WORK INSTRUCTION:
Only the lines from the one containing "This screenshot has width=1192, height=892." through the one containing "Task: Open page 1 in pagination" should be printed, exactly as they appear below, with both ends included.

RECORD SET:
■ ■ ■ ■ ■ ■ ■

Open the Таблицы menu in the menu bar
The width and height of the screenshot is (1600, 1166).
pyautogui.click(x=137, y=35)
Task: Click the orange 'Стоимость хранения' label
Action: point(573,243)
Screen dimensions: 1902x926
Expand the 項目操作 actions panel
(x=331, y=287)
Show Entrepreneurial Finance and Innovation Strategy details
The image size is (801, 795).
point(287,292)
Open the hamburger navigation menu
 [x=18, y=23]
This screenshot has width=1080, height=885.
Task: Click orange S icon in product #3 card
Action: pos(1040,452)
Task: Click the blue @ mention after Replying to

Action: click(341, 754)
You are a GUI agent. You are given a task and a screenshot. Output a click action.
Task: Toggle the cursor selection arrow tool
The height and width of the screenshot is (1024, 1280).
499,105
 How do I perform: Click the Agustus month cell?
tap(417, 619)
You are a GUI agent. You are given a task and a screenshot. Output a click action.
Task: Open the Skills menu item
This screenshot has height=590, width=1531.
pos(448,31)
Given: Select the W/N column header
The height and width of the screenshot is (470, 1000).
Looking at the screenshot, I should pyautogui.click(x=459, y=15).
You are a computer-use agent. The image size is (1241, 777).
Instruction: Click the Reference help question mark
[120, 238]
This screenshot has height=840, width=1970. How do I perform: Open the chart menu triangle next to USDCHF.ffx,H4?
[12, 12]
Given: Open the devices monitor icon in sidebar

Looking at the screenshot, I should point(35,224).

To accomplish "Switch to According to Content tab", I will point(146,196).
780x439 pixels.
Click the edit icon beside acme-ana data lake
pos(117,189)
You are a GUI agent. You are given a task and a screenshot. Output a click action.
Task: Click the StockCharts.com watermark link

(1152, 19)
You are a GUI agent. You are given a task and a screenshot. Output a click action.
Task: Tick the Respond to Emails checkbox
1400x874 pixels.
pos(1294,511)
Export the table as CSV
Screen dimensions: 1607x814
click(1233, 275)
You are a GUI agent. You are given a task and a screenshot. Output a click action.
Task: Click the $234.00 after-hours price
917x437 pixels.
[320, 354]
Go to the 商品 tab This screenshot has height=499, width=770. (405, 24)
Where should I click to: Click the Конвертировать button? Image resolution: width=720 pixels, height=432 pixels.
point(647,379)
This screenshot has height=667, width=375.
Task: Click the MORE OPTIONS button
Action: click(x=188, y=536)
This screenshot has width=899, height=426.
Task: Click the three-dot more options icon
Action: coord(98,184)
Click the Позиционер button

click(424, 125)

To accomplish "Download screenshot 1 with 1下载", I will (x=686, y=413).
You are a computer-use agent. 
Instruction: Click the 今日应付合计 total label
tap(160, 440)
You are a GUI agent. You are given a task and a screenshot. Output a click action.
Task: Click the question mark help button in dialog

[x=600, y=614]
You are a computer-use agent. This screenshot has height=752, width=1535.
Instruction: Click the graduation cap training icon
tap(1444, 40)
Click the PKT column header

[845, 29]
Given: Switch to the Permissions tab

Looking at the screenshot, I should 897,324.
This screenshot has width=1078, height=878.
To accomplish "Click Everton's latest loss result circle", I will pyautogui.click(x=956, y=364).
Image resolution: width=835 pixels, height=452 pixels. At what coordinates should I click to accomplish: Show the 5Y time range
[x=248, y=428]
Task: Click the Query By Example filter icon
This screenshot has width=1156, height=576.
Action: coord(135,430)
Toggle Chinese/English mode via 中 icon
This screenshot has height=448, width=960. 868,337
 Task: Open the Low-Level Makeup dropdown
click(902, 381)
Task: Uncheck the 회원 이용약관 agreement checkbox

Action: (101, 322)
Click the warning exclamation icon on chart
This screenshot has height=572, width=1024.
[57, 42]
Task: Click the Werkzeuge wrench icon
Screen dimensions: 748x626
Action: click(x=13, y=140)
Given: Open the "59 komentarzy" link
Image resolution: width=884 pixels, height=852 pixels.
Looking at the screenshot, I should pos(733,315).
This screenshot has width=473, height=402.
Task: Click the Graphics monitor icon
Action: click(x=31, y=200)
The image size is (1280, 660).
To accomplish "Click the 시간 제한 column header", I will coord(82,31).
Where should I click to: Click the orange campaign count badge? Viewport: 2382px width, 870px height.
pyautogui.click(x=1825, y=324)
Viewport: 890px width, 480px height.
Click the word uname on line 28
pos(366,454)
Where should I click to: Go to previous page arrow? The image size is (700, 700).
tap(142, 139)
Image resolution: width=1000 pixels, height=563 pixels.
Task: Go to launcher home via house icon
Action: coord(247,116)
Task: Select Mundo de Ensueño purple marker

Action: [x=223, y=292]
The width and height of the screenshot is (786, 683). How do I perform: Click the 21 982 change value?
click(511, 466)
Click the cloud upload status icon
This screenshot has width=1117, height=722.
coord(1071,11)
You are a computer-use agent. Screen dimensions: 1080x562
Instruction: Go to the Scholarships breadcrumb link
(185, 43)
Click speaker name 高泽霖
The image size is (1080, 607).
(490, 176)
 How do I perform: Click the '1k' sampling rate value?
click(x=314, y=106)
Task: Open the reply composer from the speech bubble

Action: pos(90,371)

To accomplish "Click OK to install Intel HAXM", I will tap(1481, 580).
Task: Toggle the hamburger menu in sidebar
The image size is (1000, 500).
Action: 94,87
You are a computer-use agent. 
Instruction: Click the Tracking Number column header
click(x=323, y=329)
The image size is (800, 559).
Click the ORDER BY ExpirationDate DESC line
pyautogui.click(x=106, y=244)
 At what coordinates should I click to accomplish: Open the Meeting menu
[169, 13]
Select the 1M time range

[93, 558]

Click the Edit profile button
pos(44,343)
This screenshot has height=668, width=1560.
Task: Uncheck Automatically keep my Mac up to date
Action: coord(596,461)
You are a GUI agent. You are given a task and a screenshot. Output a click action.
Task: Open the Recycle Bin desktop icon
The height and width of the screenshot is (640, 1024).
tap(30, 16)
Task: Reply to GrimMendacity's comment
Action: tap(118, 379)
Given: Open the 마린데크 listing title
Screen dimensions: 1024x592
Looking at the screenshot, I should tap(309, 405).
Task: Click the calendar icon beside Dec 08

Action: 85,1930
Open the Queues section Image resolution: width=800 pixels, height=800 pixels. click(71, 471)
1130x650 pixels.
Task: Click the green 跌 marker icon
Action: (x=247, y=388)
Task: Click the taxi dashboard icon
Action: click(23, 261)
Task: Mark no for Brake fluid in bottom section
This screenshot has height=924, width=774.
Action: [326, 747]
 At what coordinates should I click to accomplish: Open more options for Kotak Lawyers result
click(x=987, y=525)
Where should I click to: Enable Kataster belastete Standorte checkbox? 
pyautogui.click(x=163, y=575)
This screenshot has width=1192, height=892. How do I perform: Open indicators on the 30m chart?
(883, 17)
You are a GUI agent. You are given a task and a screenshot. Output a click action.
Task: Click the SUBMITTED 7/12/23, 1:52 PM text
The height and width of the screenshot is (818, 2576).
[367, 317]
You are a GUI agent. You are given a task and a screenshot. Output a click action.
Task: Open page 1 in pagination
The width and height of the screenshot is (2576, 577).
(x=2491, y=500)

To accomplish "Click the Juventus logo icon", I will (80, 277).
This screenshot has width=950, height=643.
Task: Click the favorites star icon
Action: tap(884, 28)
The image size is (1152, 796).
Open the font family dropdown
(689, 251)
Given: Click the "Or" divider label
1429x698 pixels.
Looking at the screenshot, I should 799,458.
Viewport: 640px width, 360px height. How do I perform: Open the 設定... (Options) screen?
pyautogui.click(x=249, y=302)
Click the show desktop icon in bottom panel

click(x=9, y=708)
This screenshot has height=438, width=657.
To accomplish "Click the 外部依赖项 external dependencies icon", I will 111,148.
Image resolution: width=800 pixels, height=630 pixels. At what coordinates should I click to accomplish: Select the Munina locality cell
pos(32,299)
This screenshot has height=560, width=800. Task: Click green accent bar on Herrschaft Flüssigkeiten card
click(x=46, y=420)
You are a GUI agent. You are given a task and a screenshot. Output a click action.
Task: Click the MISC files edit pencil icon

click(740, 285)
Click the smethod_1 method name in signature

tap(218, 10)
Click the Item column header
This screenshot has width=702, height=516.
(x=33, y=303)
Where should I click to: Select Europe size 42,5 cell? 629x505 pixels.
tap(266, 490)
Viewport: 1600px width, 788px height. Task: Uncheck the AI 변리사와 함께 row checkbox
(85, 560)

■ ■ ■ ■ ■ ■ ■

RESPONSE:
This screenshot has width=1192, height=892. How do I perform: Open indicators on the 30m chart?
(883, 17)
You are a GUI agent. You are given a task and a screenshot. Output a click action.
Task: Click the SUBMITTED 7/12/23, 1:52 PM text
The height and width of the screenshot is (818, 2576).
[367, 317]
You are a GUI agent. You are given a task and a screenshot. Output a click action.
Task: Open page 1 in pagination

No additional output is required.